De Amor a El séptimo continente

Es curioso revisitar la filmografía de Michael Haneke y encontrar un gesto que sirve como nexo entre su primer trabajo para el cine y su última película hasta la fecha: El séptimo continente y Amor. Un gesto que salva un espacio de 23 años entre ambas películas y muestra algunas constantes de la obra de este autor a la vez que pone en evidencia su evolución: mientras que la primera es una película compuesta de acciones mecánicas, su último trabajo explora las consecuencias de la vida misma, y no teme mostrarlas en pantalla.

El séptimo continente

En El séptimo continente una mujer interroga a su hija sobre un incidente sucedido en la escuela.

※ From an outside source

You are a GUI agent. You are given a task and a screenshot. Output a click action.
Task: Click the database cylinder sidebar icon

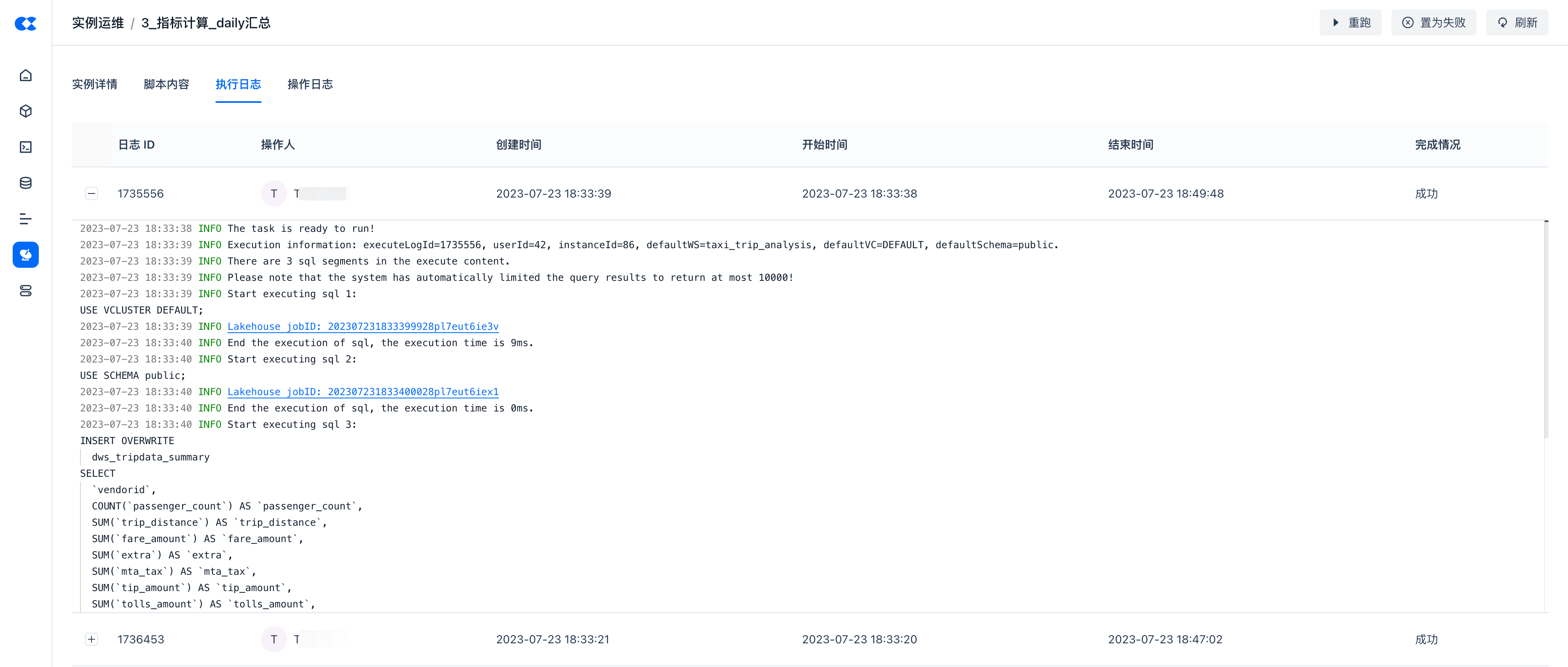coord(26,183)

La niña responde con gestos vagos y se niega a contestar de forma clara a pesar de la insistencia de su madre, así que la mira fijamente a los ojos y le pide que le diga la verdad, que no le pasará nada. Finalmente la niña admite el hecho que de forma esquiva ha estado negando. La madre la mira en un primer momento con una mezcla de incredulidad y decepción, para acto seguido darle un bofetón inesperado a su hija. El plano se corta con el golpe, dejándonos sin saber la reacción de ambas, cual de las dos ha resultado más dolida por la respuesta impotente de un adulto a una conducta infantil. 

Amour

En Amor encontramos un eco de esta escena en el tramo final de la película. Un hombre intenta hacer que su esposa, cada vez más enferma, beba algo de agua. Él responde inicialmente con ternura a sus negativas y consigue que trague algunos sorbos, pero va perdiendo la paciencia, hasta que llega el momento en que ella escupe el agua que tenía en la boca. Él responde dándole una bofetada casi automática, instintiva. Una vez más un gesto de impotencia frente a una actitud infantil, en este caso causada por la degeneración de la vejez. En esta ocasión si somos testigos de la reacción de ambos, del dolor que se esconde en unos ojos que se esquivan, lo cual resulta incluso más doloroso que el propio golpe. Los mismos ojos que se dirigían las más tiernas miradas, separados por el dolor y la impotencia ante una situación que no pueden manejar.

Amour 2

Tratándose de Haneke de quien hablamos no debería sorprendernos de que el gesto en cuestión sea una bofetada. Un golpe seco e inesperado que suele dejar en quien lo recibe una sensación de frío, un dolor interno que poco tiene que ver con lo físico y que tarda en desaparecer. Una sensación muy similar a la que dejan las películas de este director en el espectador.